Die Reform des EU-Asylrechts hat das Europaparlament passiert

Gemeinsam abschieben

Die Reform des Gemeinsamen Europäischen Asylsystems hat das Europaparlament passiert, trotz vieler Kritik.

Am Ende wurde es nochmal eng: Neun Jahre hatte die Europäische Union über die Reform des Gemeinsamen Europäischen Asylsystems (Geas) verhandelt. Im Dezember 2023 endeten die sogenannten Trilog-Verhandlungen: Parlament, Rat und Kommission einigten sich auf insgesamt zehn Gesetze, die in der Summe die Flucht und Migration in die EU erheblich erschweren sollen. Vor allem die Kommission hatte Druck gemacht – sie wollte unbedingt vor den Europawahlen im kommenden Juni zu einer Einigung kommen. Der Rest schien Formsache.

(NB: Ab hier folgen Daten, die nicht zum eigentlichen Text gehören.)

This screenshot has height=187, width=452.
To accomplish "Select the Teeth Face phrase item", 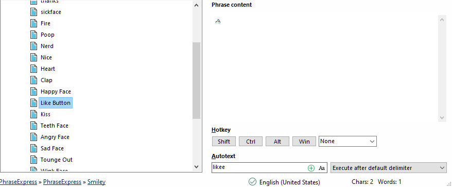I will tap(55, 126).
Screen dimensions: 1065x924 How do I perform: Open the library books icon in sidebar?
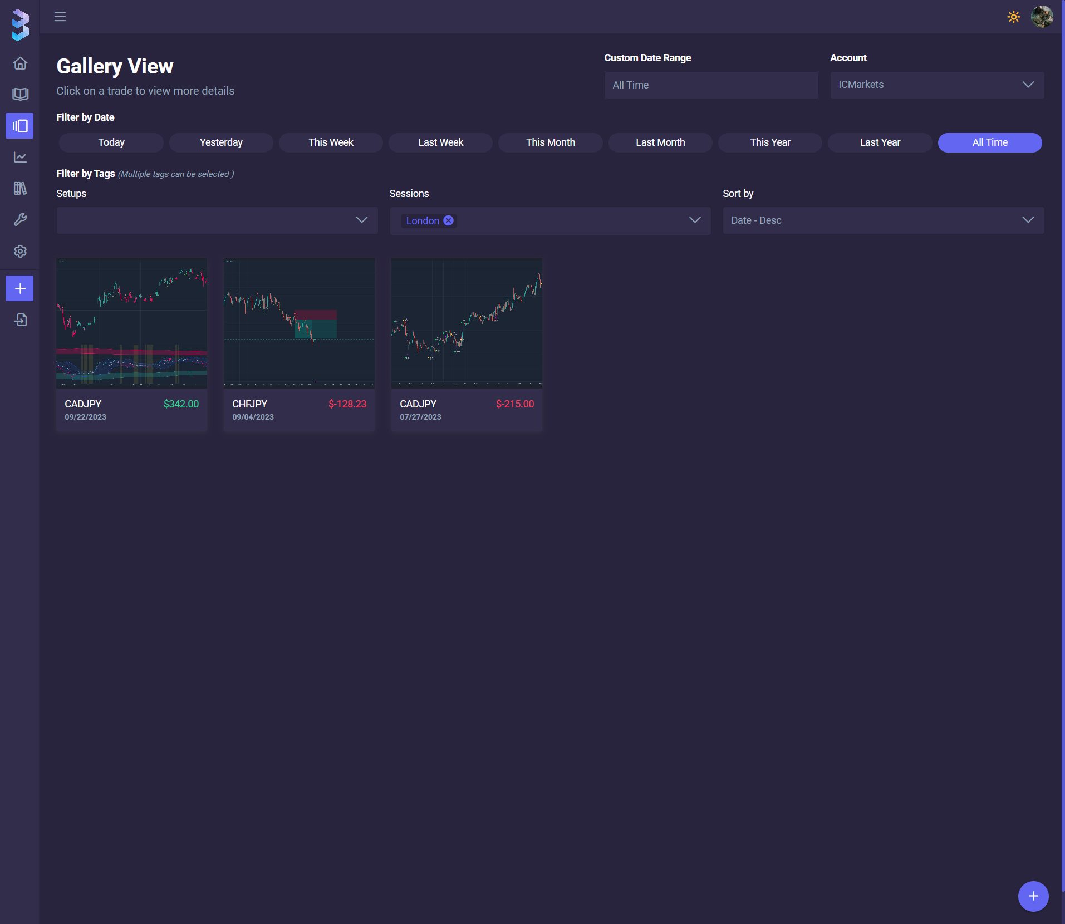pyautogui.click(x=20, y=189)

Doch kurz vor der entscheidenden Parlamentsabstimmung Mitte vergangener Woche bekamen immer mehr Abgeordnete Bedenken. »Die Abstimmung dürfte knapp werden«, schrieb die »Tagesschau«, bei Phoenix war zu hören, eine Mehrheit für das Gesetzespaket sei nicht gewiss.

Keine Partei in Deutschland hatte sich für das Paket stärker verrenken müssen als die Grünen.

Seit Dezember habe die Diskussion unter den Parlamentariern »eine gewisse Dynamik« bekommen, sagte der linke EU-Abgeordnete Dietmar Köster von der SPD. »Man war ganz gelassen und dachte, dass es eine breite Mehrheit gibt. Mittlerweile wurden aber doch mehr kritische Stimmen geäußert.« Bei den Fraktionssitzungen am Tag der Abstimmung sei mit vielen Abweichlern gerechnet worden. »Entsprechend wurde schon ein gewisser Druck aufgebaut in den Fraktionen«, so Köster.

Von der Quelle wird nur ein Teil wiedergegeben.